Web server program
Zeus Web Server is a discontinued proprietary high-performance web server for Unix and Unix-like platforms (including Solaris, FreeBSD, HP-UX and Linux). It was developed by Zeus Technology, a software company located in Cambridge, England that was founded in 1995 by University of Cambridge graduates Damian Reeves and Adam Twiss.
History
Zeus was designed to be a high-performance web server since the beginning of its development in 1995. Until the first decade of the 2000s, it was known as one of the fastest and most scalable web servers available on market.[1] [2]
Despite its excellent performance, it never gained more than a few percentage points (less than 3%) in the global usage of most popular web servers.[3] However, it was commonly used by hardware vendors submitting SPECweb99 benchmarks for their hardware.[4] The SPECweb99 benchmark was retired in 2005 and replaced by SPECweb2005.[5] While some SPECweb2005 submissions were made using Zeus, by 2008 it was no longer used by the top computer hardware performers.[6]

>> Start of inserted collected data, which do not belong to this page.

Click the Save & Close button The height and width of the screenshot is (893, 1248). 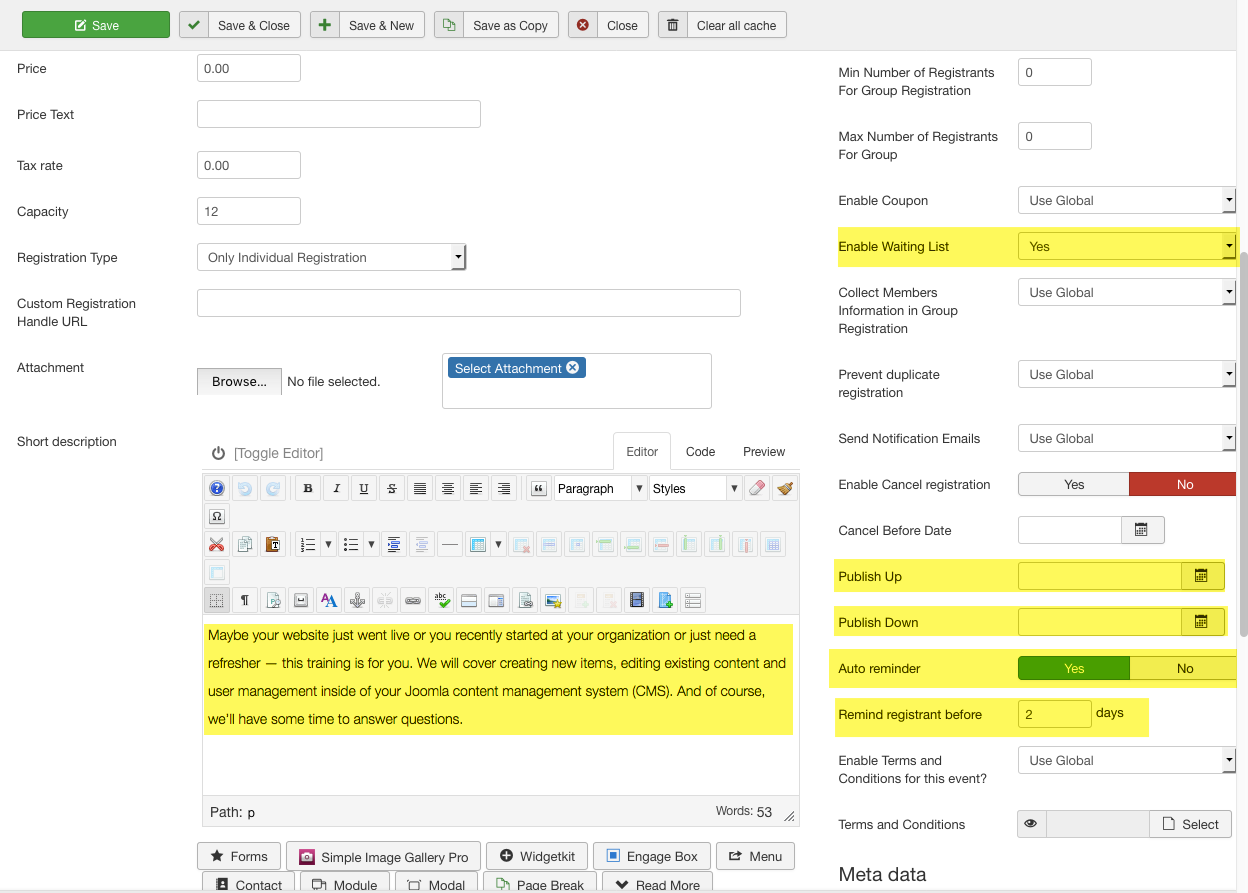[240, 25]
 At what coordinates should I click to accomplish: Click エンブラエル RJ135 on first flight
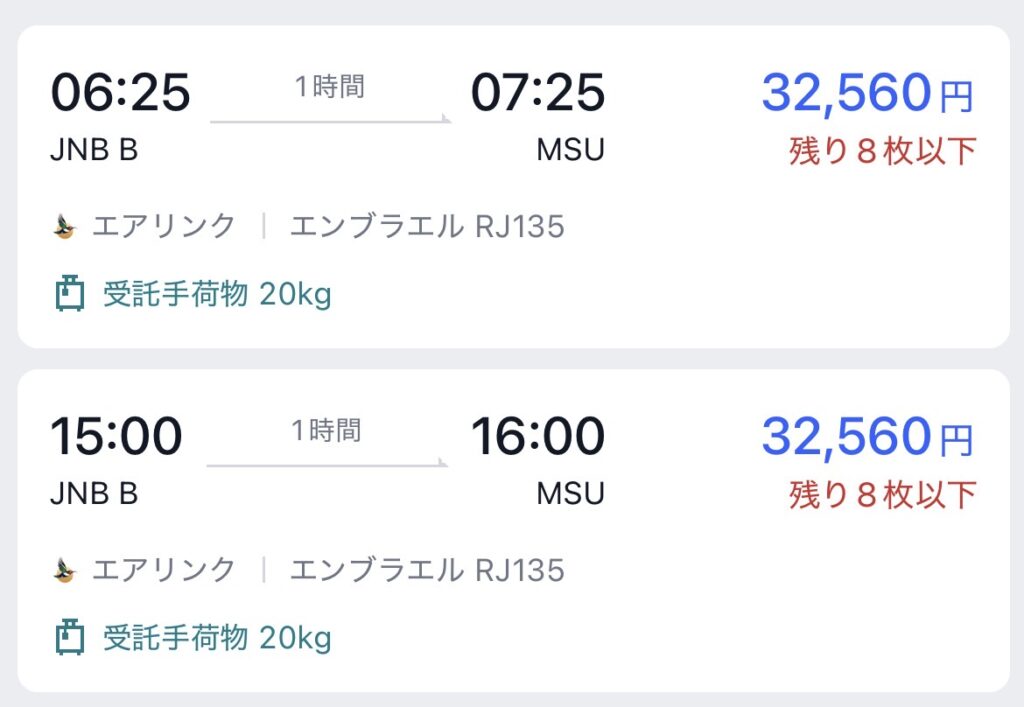point(427,227)
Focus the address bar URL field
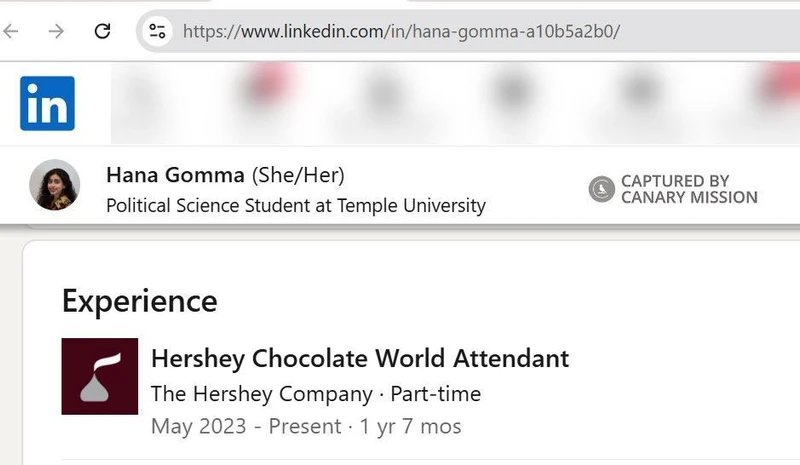 coord(400,31)
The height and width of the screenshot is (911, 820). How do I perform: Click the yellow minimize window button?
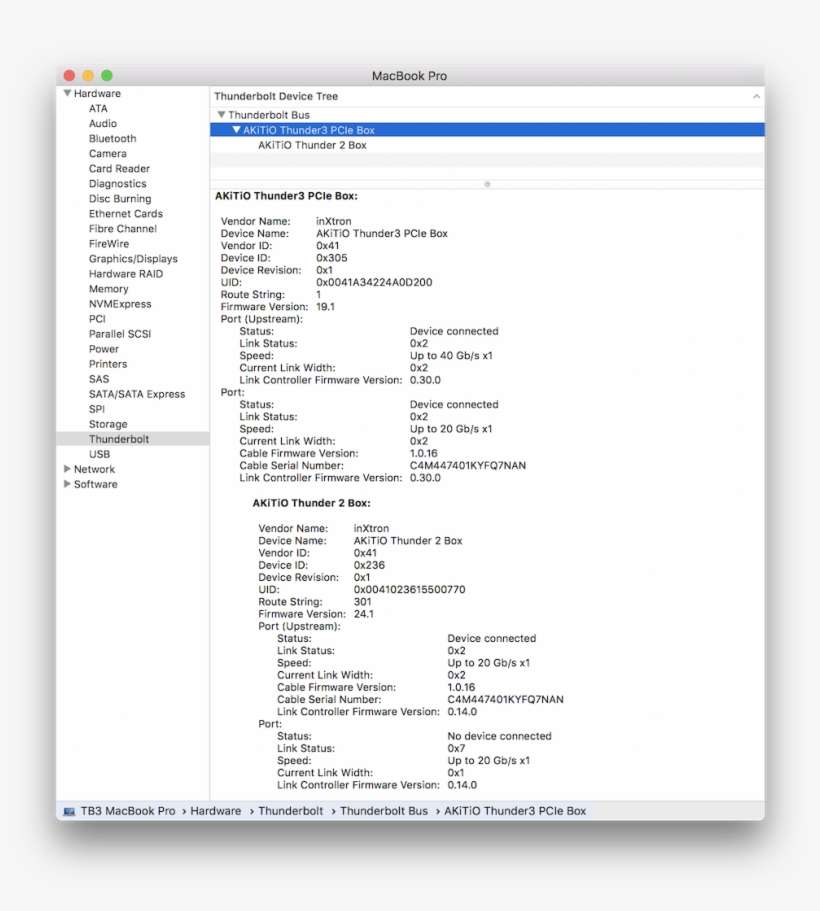[88, 76]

Support for AIX, Tru64, and Mac OS X was dropped on 10 June 2008.[7] No new Zeus releases have been made since January 2010,[8] and the company no longer offers a similar server solution. In July 2011, the company was acquired by Riverbed Technology,[9] who ended support for Zeus on November 30, 2014.[10]
Features
In addition to static content serving, Zeus supported dynamic content via CGI, FastCGI, Apache JServ, ISAPI, NSAPI, mod_perl, SSI and Zeus Distributed Authentication and Content (ZDAC), a proprietary FastCGI-like protocol. While Zeus mainly competed with other commercial web servers such as Oracle iPlanet Web Server, it also included a high degree of compatibility with Apache HTTP Server (including .htaccess support and a URL rewriting system comparable to Apache's mod_rewrite
), with the expectation that Apache users would migrate to Zeus as their server load increased.[11] NSAPI and ISAPI were added to ease migrations from Microsoft IIS and Sun Java System Web Server.